**PROBLEM STATEMENT**
Every line in the records below between the one holding "Image resolution: width=2560 pixels, height=1440" and the one holding "Given: Click the 跳到 link for Int32", inclusive, is to be set down exactly; all other lines are to be left out.

━━ SOURCE DATA ━━

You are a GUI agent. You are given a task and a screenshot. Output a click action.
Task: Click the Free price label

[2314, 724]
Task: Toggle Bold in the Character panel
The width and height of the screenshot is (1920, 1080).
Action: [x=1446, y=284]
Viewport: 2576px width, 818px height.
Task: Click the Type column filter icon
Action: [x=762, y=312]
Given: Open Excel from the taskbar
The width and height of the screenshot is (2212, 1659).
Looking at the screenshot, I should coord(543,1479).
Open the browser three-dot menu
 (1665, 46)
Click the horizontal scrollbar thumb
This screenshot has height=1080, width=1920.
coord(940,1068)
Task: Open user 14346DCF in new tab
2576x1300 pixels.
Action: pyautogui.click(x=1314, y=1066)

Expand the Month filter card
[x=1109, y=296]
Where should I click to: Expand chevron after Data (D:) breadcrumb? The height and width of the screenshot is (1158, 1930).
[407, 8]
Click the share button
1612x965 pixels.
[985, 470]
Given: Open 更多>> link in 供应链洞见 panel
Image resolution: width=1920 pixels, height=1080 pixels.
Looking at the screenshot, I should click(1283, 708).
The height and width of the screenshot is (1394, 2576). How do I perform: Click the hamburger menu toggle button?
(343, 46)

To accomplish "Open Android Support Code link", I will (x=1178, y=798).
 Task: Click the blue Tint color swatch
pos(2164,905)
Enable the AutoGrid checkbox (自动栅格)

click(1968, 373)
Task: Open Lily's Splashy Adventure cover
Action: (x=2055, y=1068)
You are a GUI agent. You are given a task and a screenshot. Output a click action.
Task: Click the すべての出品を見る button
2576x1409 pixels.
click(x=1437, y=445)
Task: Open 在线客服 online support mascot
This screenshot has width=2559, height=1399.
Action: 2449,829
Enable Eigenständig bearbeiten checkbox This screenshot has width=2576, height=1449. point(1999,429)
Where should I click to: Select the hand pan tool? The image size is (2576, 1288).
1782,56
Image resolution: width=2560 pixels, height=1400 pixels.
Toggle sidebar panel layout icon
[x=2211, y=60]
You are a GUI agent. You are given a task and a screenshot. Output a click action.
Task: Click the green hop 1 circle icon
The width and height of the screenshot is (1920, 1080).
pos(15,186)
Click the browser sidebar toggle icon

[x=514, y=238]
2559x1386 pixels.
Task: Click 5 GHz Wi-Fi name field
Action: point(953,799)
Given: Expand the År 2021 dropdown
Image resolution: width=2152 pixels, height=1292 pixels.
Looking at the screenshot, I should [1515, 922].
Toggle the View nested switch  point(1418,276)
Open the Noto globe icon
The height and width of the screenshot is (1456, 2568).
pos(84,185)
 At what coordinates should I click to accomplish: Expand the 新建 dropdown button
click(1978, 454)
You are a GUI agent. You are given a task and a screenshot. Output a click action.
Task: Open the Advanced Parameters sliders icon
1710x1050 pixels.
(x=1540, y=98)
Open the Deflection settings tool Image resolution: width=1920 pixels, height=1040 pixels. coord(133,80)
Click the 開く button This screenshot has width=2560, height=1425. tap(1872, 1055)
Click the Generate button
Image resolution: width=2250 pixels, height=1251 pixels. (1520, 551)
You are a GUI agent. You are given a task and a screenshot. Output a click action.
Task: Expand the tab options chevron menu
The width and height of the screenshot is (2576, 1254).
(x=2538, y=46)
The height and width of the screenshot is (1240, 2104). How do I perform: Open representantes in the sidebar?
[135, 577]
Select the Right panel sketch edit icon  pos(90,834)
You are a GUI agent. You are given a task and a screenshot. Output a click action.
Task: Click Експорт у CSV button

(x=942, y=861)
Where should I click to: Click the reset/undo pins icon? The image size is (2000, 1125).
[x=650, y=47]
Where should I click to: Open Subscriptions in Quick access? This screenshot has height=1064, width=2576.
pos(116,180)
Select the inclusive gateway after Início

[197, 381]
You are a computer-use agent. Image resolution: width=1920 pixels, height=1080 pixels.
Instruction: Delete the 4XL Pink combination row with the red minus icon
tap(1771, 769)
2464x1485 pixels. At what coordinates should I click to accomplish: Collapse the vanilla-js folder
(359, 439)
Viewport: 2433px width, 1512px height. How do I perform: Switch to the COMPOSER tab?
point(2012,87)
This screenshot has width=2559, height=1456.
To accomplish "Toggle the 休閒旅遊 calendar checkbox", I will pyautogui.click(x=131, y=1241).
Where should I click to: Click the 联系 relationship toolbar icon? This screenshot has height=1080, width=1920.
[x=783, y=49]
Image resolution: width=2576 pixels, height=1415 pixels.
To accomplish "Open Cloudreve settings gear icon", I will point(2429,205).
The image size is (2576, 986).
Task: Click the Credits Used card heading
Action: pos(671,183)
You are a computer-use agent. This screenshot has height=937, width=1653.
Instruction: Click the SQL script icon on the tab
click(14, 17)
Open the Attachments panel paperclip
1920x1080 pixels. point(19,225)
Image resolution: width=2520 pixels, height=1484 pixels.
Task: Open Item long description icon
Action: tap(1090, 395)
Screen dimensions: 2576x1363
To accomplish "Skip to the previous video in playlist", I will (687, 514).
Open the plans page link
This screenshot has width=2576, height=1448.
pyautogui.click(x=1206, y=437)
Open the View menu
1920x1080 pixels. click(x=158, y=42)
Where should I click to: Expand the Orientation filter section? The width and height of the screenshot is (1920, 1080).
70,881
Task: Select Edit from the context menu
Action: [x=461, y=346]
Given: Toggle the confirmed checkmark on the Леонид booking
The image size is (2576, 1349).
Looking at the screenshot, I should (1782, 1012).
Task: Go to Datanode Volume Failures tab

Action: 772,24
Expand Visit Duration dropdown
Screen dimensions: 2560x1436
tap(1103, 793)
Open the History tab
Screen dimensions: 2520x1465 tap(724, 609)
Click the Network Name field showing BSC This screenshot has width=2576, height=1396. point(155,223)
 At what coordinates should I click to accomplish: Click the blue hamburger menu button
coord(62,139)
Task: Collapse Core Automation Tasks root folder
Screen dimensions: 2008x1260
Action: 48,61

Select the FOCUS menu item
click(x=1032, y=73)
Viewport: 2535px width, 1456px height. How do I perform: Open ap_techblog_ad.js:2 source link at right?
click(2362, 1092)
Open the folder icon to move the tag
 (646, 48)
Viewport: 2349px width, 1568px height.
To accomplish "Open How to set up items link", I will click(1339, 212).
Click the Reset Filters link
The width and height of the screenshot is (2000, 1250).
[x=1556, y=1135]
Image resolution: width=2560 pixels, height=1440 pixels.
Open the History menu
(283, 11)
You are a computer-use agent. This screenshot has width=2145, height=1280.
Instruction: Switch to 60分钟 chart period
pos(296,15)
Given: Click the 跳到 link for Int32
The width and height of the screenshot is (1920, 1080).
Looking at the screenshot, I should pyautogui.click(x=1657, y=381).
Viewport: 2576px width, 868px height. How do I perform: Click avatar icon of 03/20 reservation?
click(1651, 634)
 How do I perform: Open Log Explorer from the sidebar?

━━━

**SOLUTION BELOW**
Image resolution: width=2560 pixels, height=1440 pixels.
Open the History menu
(283, 11)
You are a computer-use agent. This screenshot has width=2145, height=1280.
Instruction: Switch to 60分钟 chart period
pos(296,15)
Given: Click the 跳到 link for Int32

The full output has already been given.